The main challenge is the context because of the complexity of the rules affecting the freedom of the offender and the occupational opportunities [7]. The heterogeneous client population is another challenging condition with in the context. Restricted daily living activities cause the loss of control and autonomy. Time use is another challenging factor, the lack of structured time use besides the loss of control and autonomy affects the client’s volitions, habits, and routines. Also, lack of opportunities for meaningful, individualized career choices for patients affects the client.

Also, change, itself is a challenging condition. There are many factors that affect the daily living activities that are the volitions, habits of the individual and the environment. Therefore, it is not possible to catch the change in every environment. Even in a prison or in a secure hospital or a probation service, the offender has always an obligation and mostly a restricted occupational choice.

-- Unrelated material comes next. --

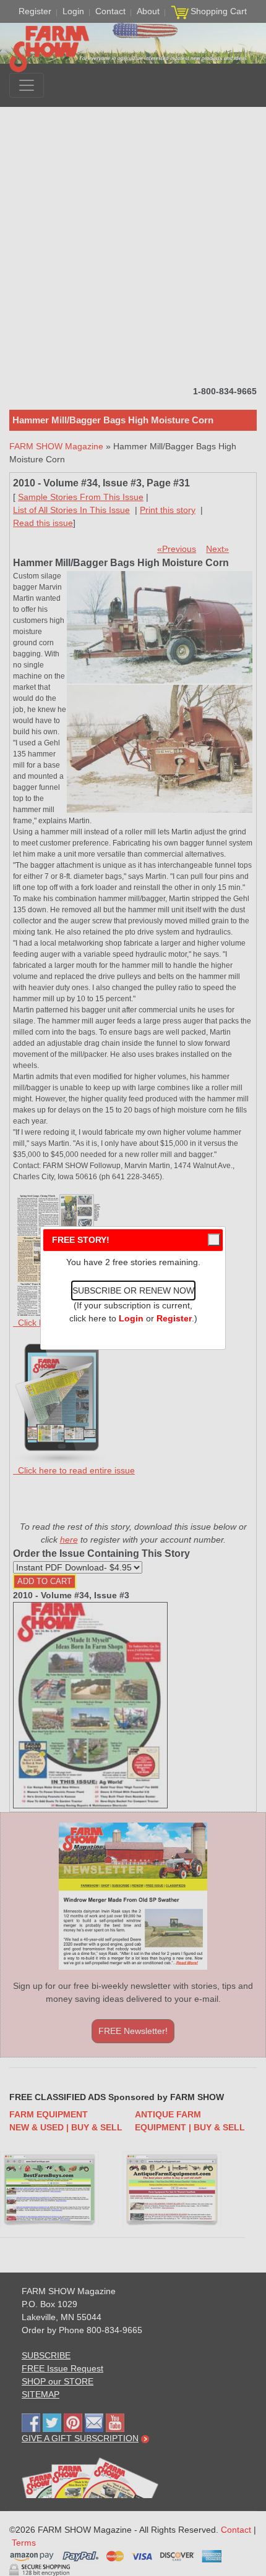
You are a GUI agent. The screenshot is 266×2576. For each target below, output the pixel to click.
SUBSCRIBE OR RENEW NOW (133, 1290)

Motivation or perceived lack of choice is an important challenge. Another challenge is the obligations dictate some occupations and this is not the individual’s choice. Occupational therapy is client-centered, but freedom deprivation is a challenge to make interventions. Occupational therapy is client-centered but freedom deprivation is a challenge to make interventions. Labeling and stigma are other challenging parts of the offenders’ participation in the occupations and the community.

Keeping the three justices—criminal justice, occupational justice and social justice—in a balance is the main aim of the offender’s rehabilitation and the most challenging part of the rehabilitation.